By mid-2008 it also became clear how much PG&E was susceptible to any delays or missteps by its vendors. In July 2008, PG&E said supplies of meters from vendor Aclara had slipped. The utility had given itself a cushion by speeding up installations, but it said that was “being eroded” by Aclara’s delay (Page 350). Soon after, PG&E also made the decision to deploy network and meter technology from Silver Spring Networks in Davis, Oakdale, Roseville and Lincoln, Calif.
By October of 2008, issues with Aclara became far worse, with the finding that there was “Poor read performance on 5 percent of the installed Aclara meters” (Page 383). PG&E acknowledged at this point that problems could potentially arise with customers. At that time PG&E upgraded that risk priority and explained it as:
Implementation of new technology does not perform as intended. Billing errors, customer complaints, inability to meet endpoint deployment. Risk realized due to vendor equipment (Hex Electric meters) failing at higher than anticipated rates. Resolutions for issues related to Hex electric meter performance are being implemented.

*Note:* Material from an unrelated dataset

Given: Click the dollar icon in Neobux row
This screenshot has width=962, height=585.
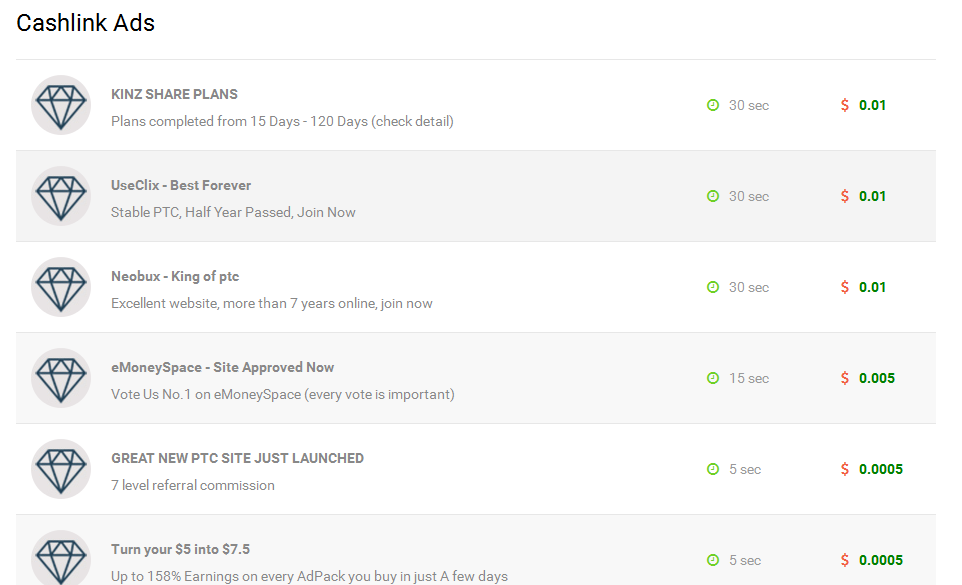Looking at the screenshot, I should [845, 287].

By April 2009, the problem with Aclara’s meters was still a high priority for PG&E. But the utility also said that it had contained the deployment of Aclara electric meters to 145,000 and that the new Silver Spring Networks technology was “performing as intended.” (Page 468). By August 2009, PG&E started downgrading the risk priority associated with the 5 percent of the Aclara meters that weren’t working as Silver Spring Networks’ technology was working just fine.
However, despite the fact that Silver Spring Network’s technology was working as advertised, the Silver Spring deployments still hit a few speed bumps from PG&E’s perspective (which isn’t unusual in large scale deployments). One issue was that PG&E was looking for a way to make Silver Spring Networks’ solution provide more coverage where cellular coverage didn’t exist. Another problem was that in a building where a “ground field interrupter,” or GFI (a device that senses current and disconnects it), was placed next to a meter panel, the smart meter technology could, in rare cases, trip the GFI (about 12,000 meters were skipped between March 31 and May 20 2009 due to this problem, page 481). Later in 2009, Silver Spring offered lower power meters to solve that problem.
Seemingly one of the biggest problem for PG&E was that Silver Spring wasn’t delivering as many meters as PG&E wanted: “SSN safety stocks remain below target as SSN is unable to provide a consistent supply. Discussions to resolve production issues are ongoing with SSN,” (Page 434). So as the quality issues with Aclara seemed to get worked out, PG&E was still racing — to the point of urging Silver Spring for more product — to meet its deployment deadlines.
The utility was moving so fast that it didn’t seem to see the looming consumer backlash and PR problem. On October 8, 2009 (Page 553) PG&E first notes: “Negative smart meter press increased in recent weeks. Customer perception of the smart meter program becomes negative increasing potential customer complaints.” In the months after this first mention, PG&E continues to refer to the issue as a negative press issue and tackles the problem by proposing townhall meetings, public education awareness campaigns and establishing more call centers. Clearly those methods didn’t work as well as expected, given it took them until May 2010, to finally issue a convincing public apology.
As of this week, I think PG&E finally understood the error of their ways. As Helen Burt, senior vice president and Chief Customer Officer, PG&E, said in a press conference this week when she released the report, “This is not about statistics. . . I don’t believe we did a good job of seeing the world through the lens of the customer.”